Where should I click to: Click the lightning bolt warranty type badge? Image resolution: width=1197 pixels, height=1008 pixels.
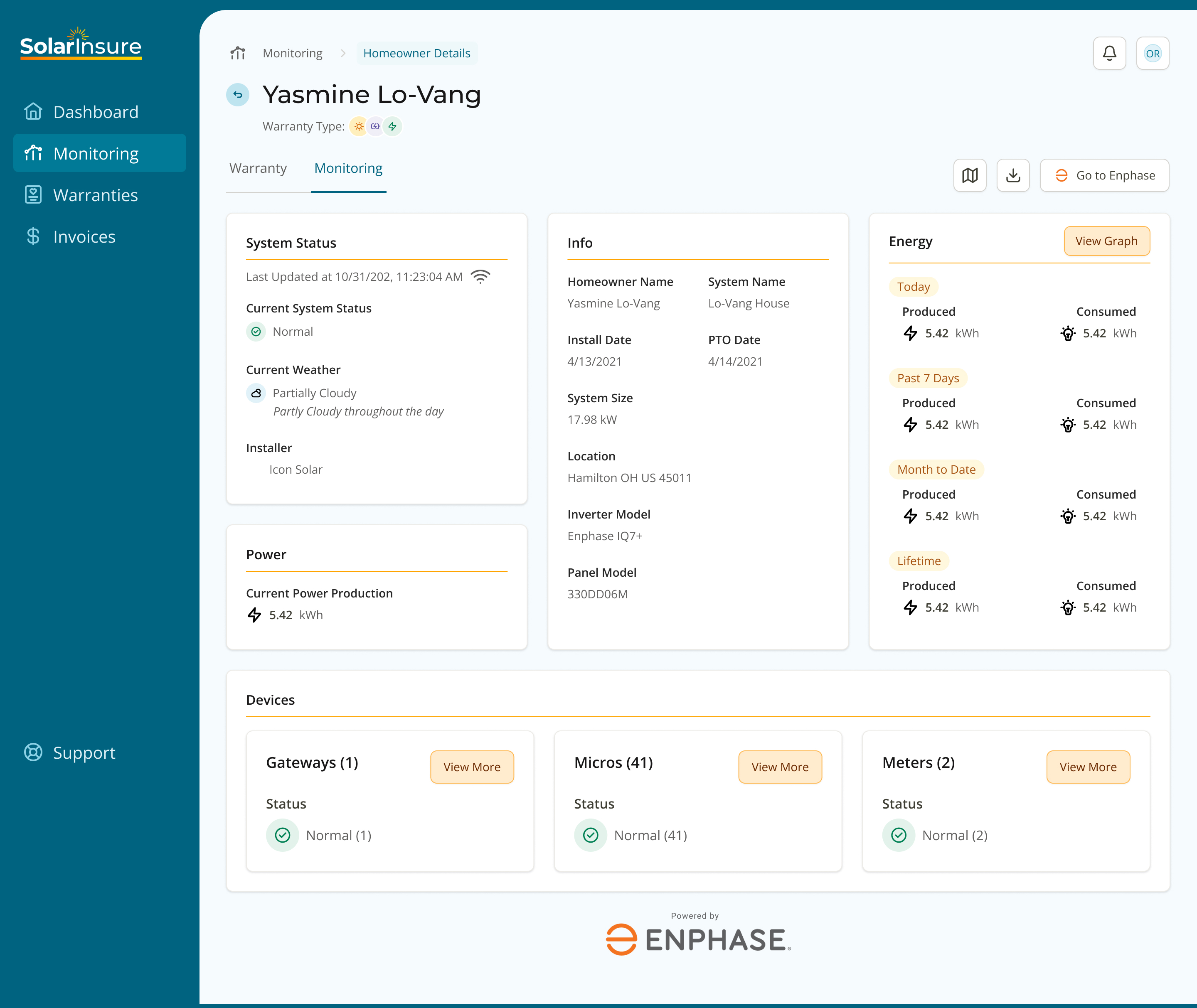click(x=393, y=126)
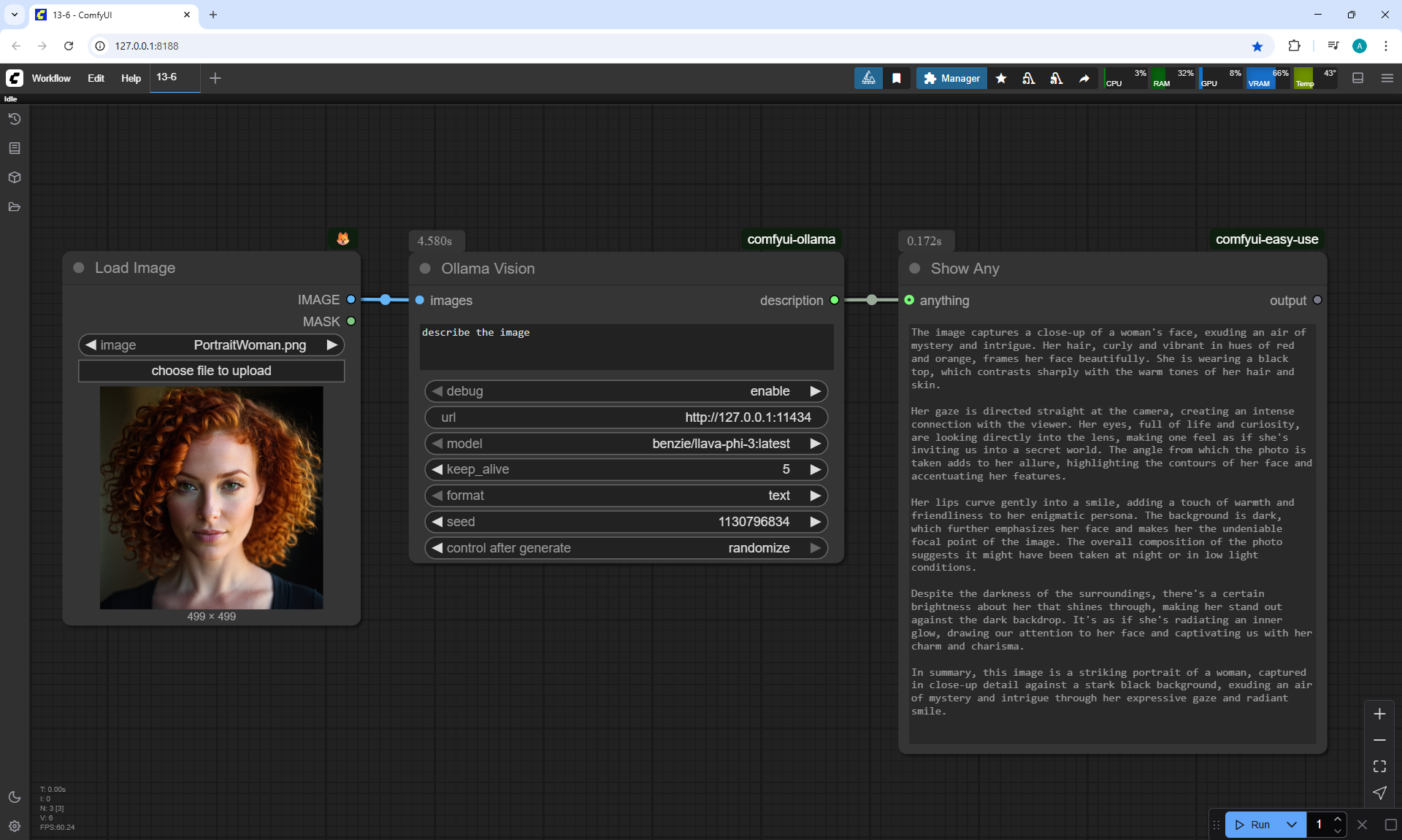
Task: Open the Edit menu
Action: click(x=96, y=78)
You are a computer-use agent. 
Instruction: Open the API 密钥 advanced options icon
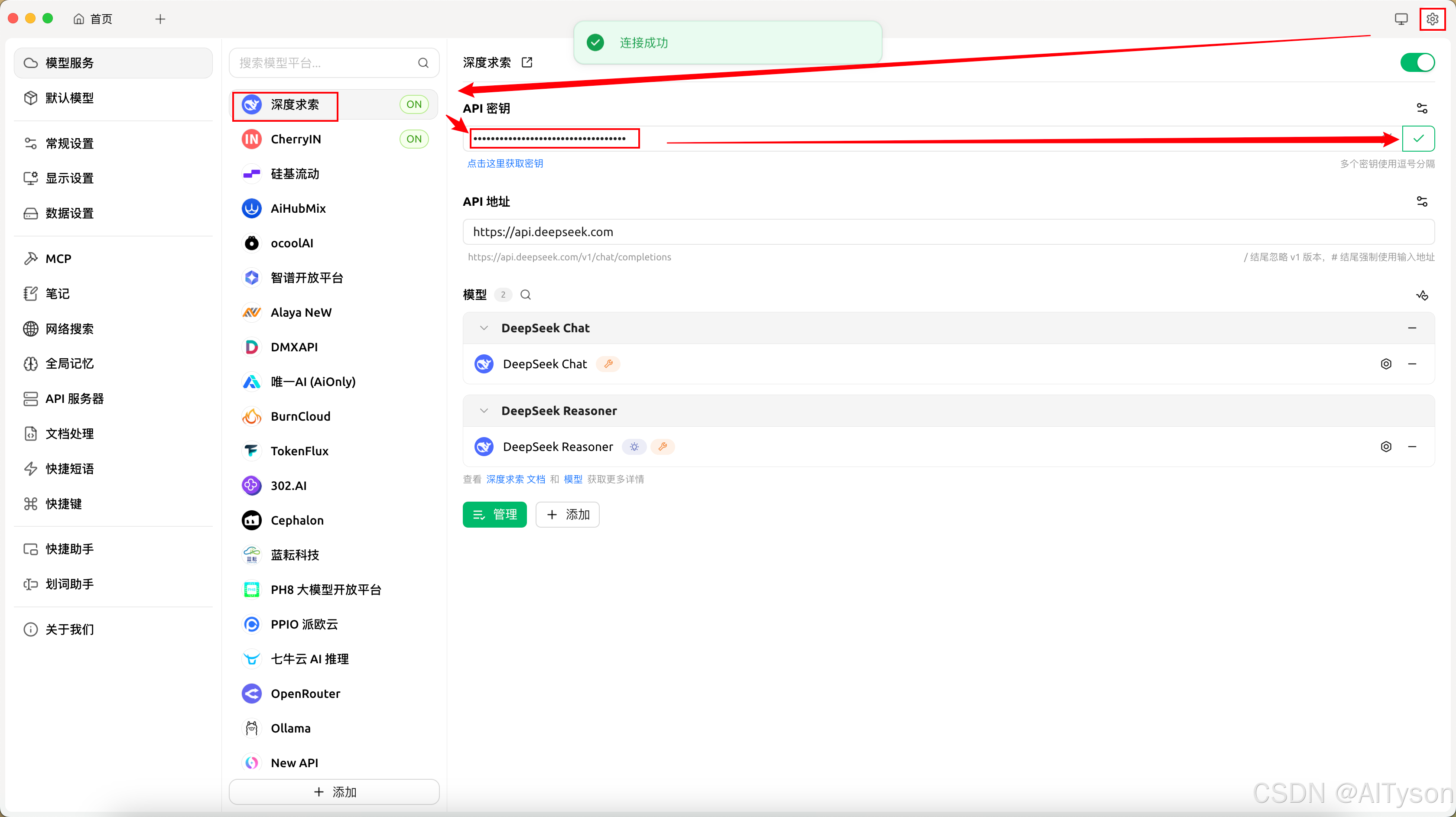1423,108
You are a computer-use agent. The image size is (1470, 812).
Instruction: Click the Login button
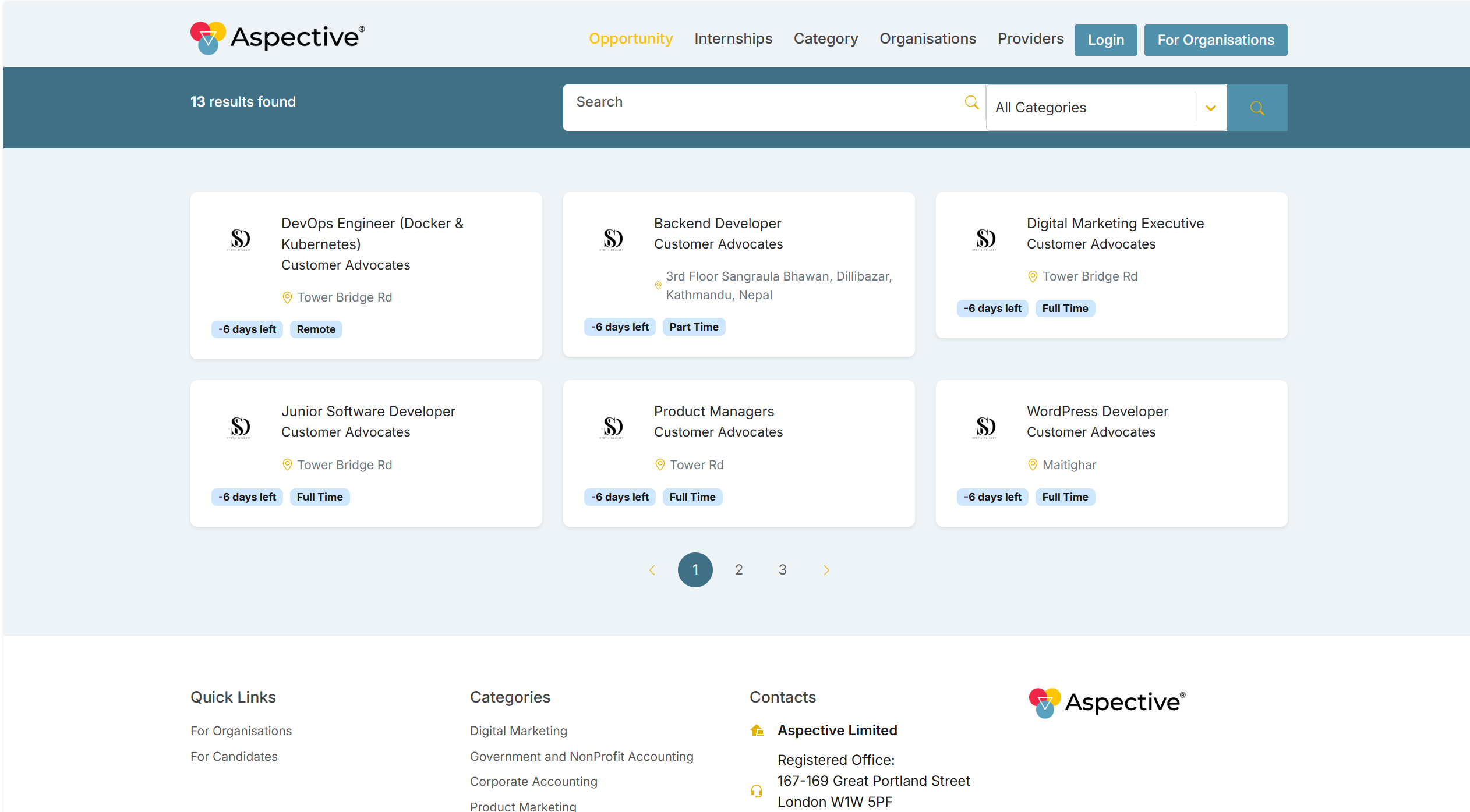coord(1105,40)
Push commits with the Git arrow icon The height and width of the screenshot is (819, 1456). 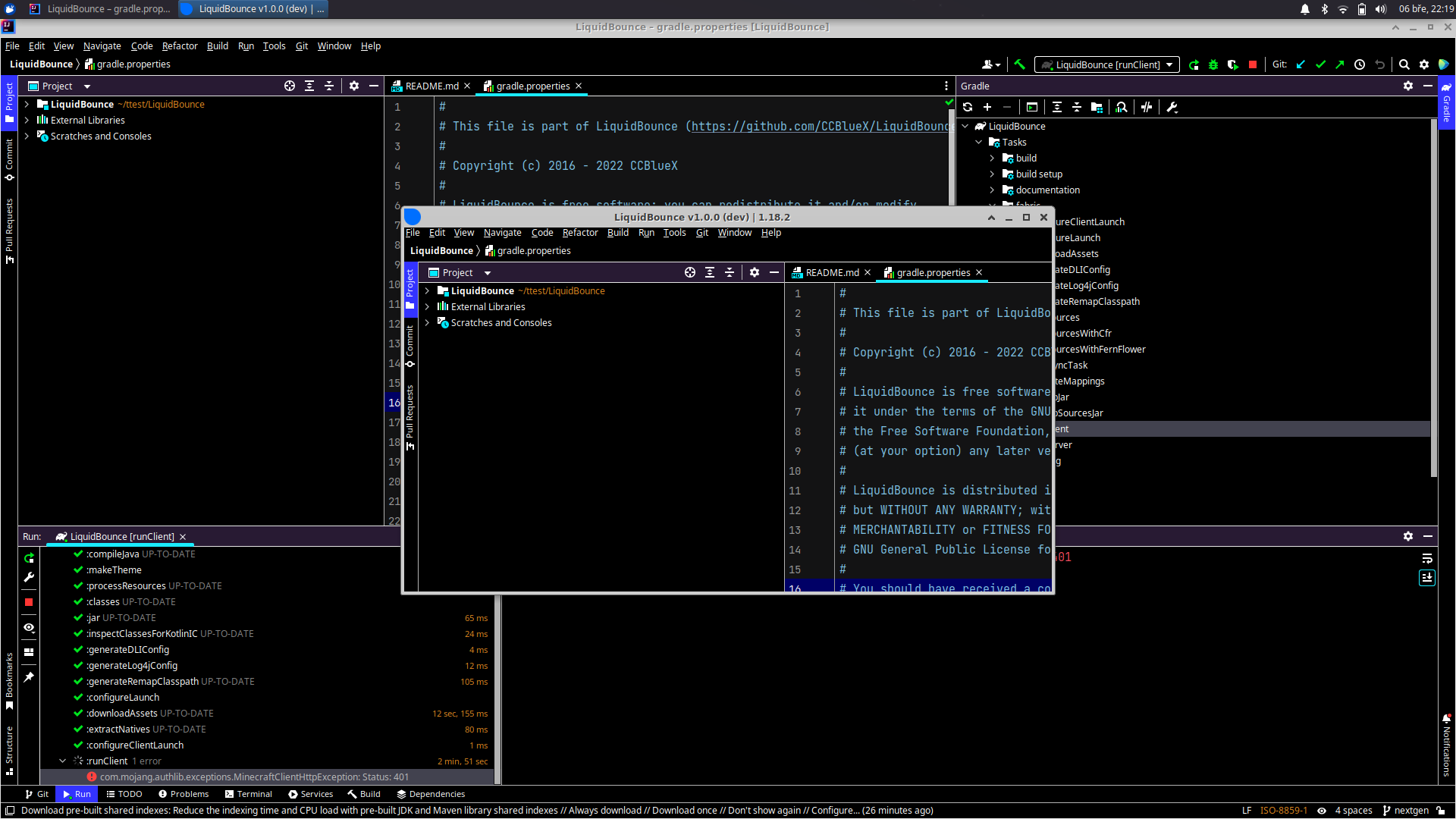point(1341,64)
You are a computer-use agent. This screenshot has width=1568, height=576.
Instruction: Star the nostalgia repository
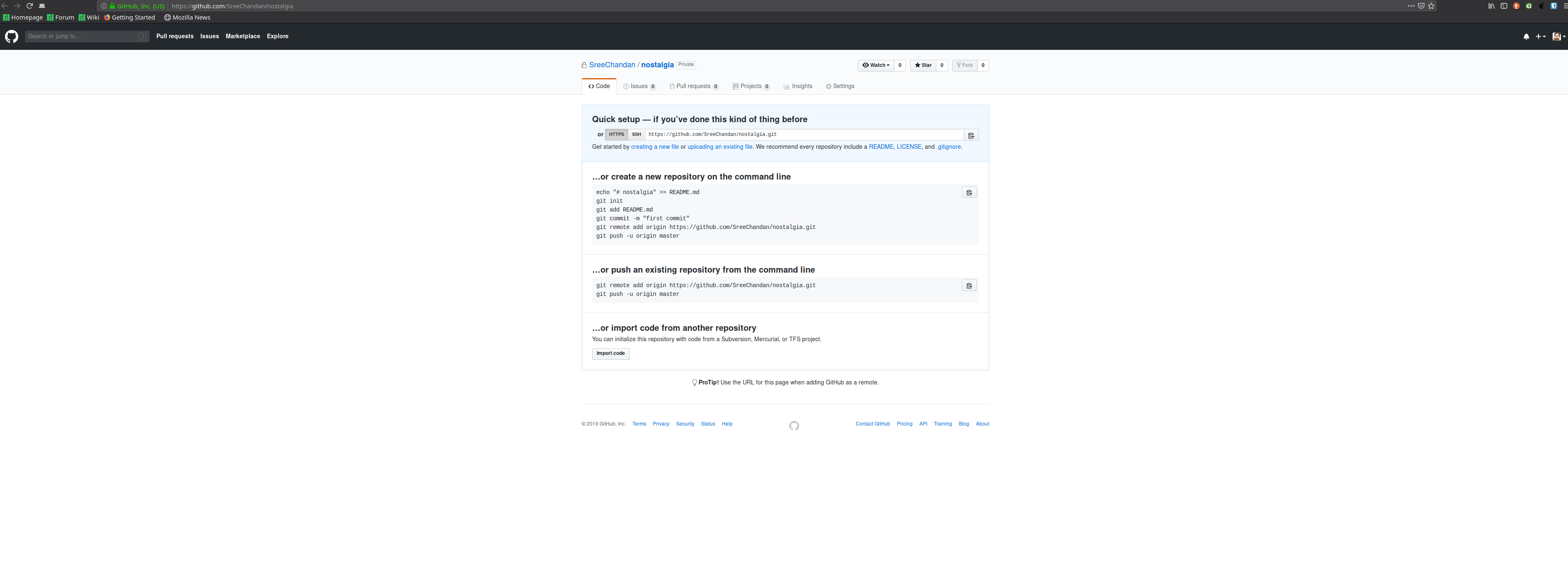point(923,65)
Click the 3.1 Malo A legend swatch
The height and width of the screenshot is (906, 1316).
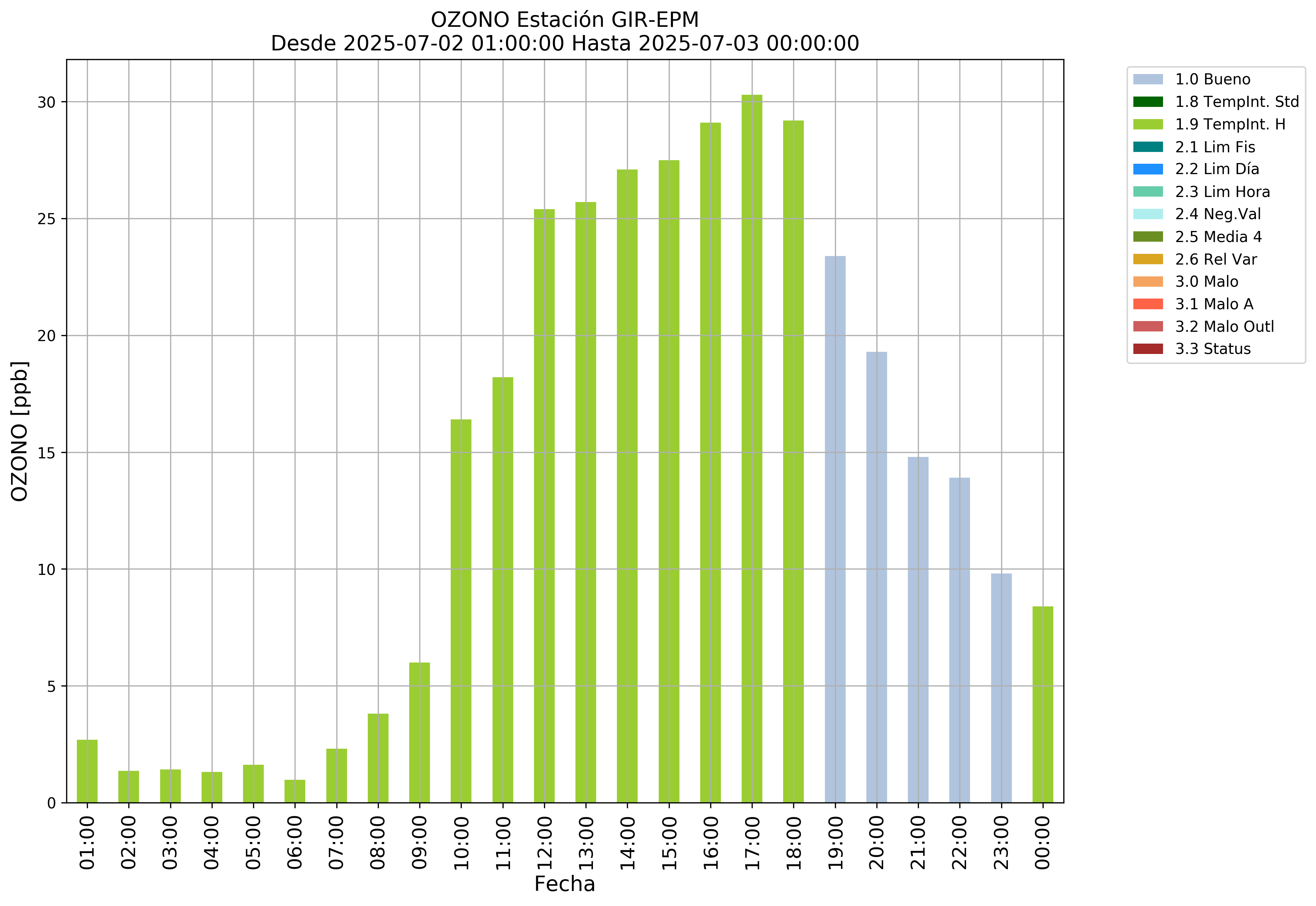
______
> [WHAT YOU SHOULD DO]
For each line in the data that contains the string "computer", give a copy of that line.

> [EXERCISE ANSWER]
You are a computer-use agent. 
You are a computer-use agent. The image size is (1470, 812).
You are a computer-use agent. This screenshot has width=1568, height=576.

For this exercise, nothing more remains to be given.